== Given text
As POC testing grows, so do risk of errors, quality

Today testing of patients at the point of care (POC) accounts for 25% of all testing, and these portable assays are increasing their penetration into medical practice at rapid rate of 12% each year.

Yet along with the growth comes an increasing risk of errors that adversely affect quality of clinical decision-making and patient safety.

« Already healthcare is not as safe as it should be, » said Dr Christian Falk of Zurich University Hospital in Switzerland, citing a death rate due to medical errors that places hospital are among the top 10 leading causes of death.
« If a Boeing 747 crashed each week, this would be the equivalent of deaths in the healthcare system for the United States or Europe alone, » he said.
POC testing brings great benefit to healthcare with rapid results for glucose levels, cardiovascular monitoring, or even simple pregnancy tests, he said.
Yet these tests are increasingly performed by non-laboratory personnel and subject to errors such as inapporpriate testing, excessive testing, inconsistent specimen collection, mistimed tests or critical resuts that are either not recognized or not documented.
An especially wide area for simple error with serious consequences is mis-identification at any of the stages in a process that includes pre-analysis, analysis and then post-analytic results .
At his hospital in Zurich, Dr. Falk has studied the variations in patient identifications taken from a bed number, a patient medical record, or a patient wrist band, which is rare in Zurich.
The workflow error potential is great, he said, at a large medical center when it turns to « rush hour » at the blood analyzer with unreadable bar codes and syringes stacked on paper toweling marked with bed numbers.
Dr. Falk, who made a career transition from the hospital's lab to its info systems believes POC testing should follow a similar path.
He has conducted a pilot program in Zurich that integrates POC test results with the patient medical record through the health information system.
A test profile is created by zapping the bar codes on the ID badge of the healthcare worker performing the test, on the POC test device being used, and then on a patient identification badge.
This profile is bundled in a central process analyzer with the test results and simultaneously sent to the patient medical record and the POC test result device.
He said the system is not completely stable at the moment, nor is it scalable, meaning it is not yet ready to be deployed across the entire university hospital campus.
Yet it is an essential first step, he said, in approaching POC testing the same as other critical healthcare functions, such as the medical device supply chain with single unit doses.
He also said that increasingly, the manufacturers of POC tests need to support embedded data transfers in their applications to integrate with web-based reporting portals at hospitals.
====
Problem to work on: According to the article on point-of-care testing, how fast is the use of these portable tests growing each year?
== Dataset content
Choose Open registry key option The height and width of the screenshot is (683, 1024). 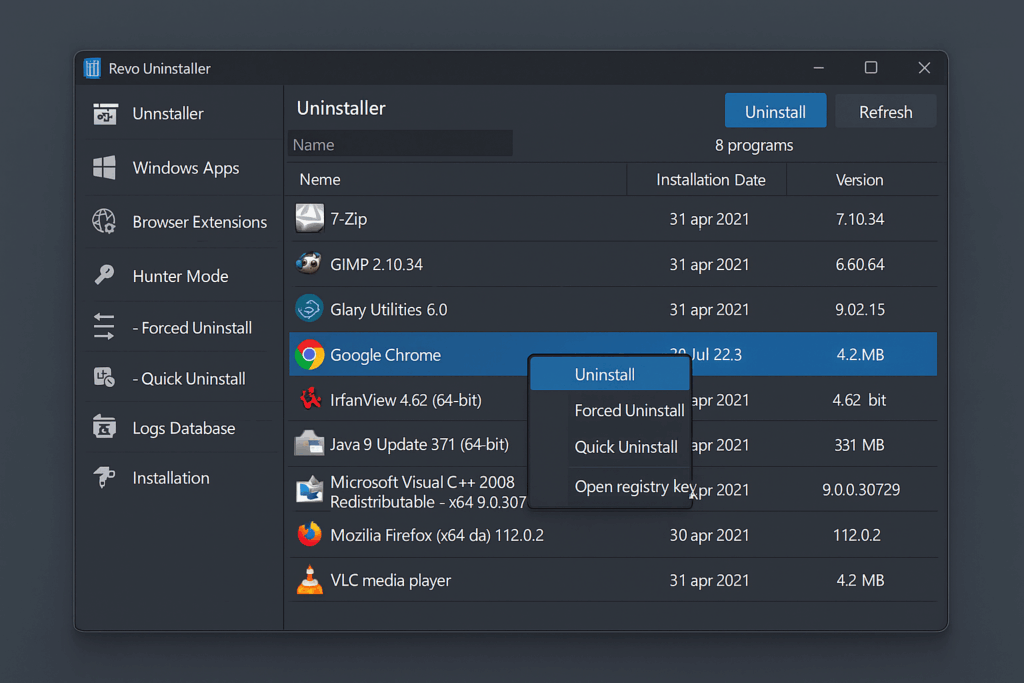click(633, 487)
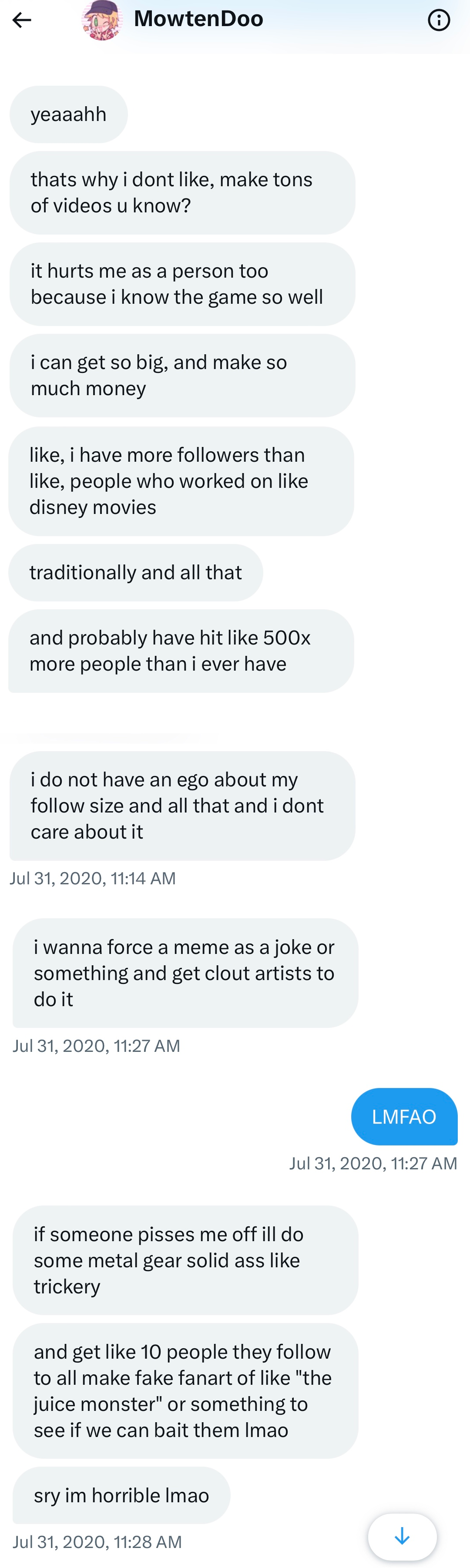Open conversation info icon
470x1568 pixels.
point(438,20)
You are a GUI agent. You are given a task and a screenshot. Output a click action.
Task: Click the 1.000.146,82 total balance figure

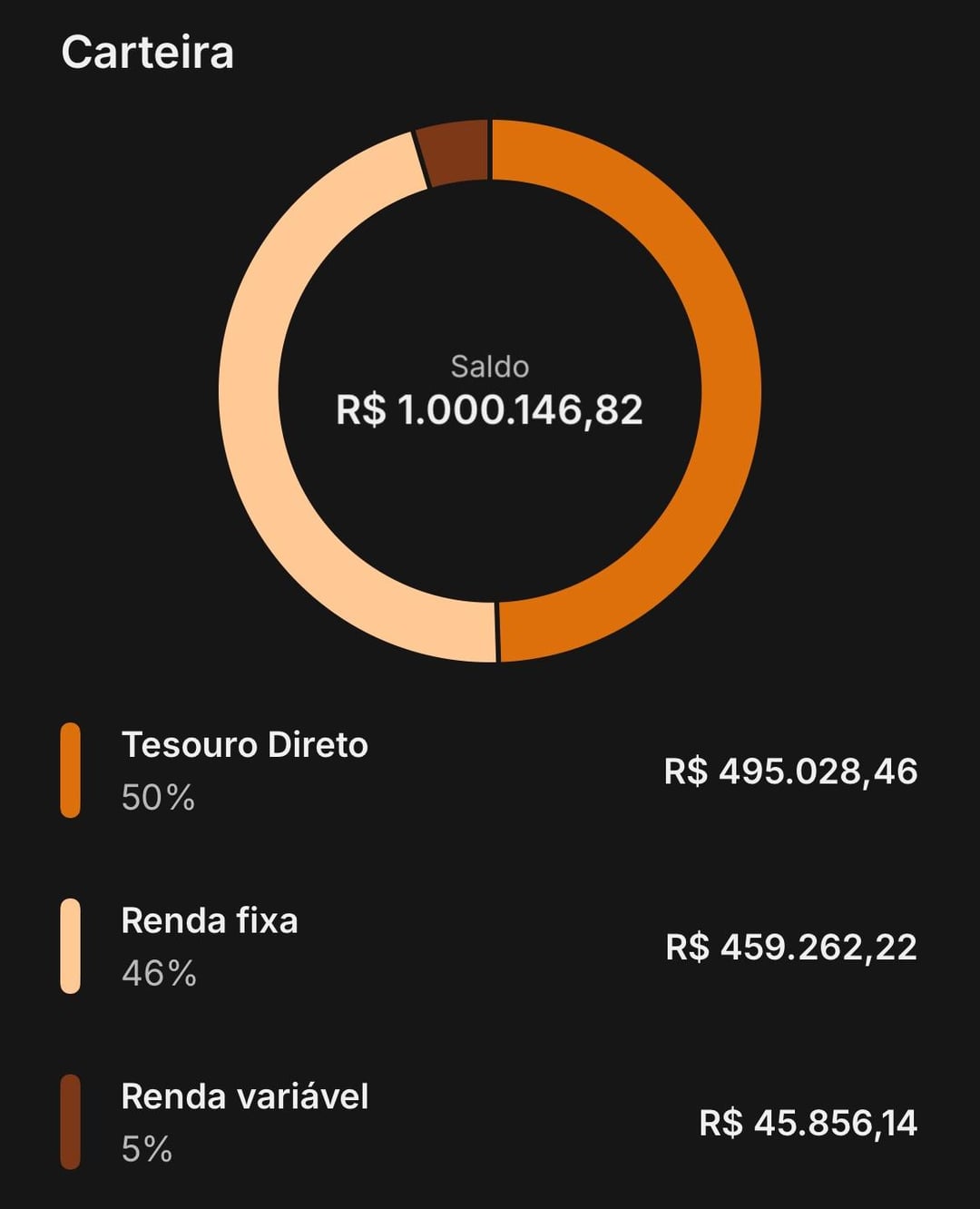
====
Solution: 12% each year.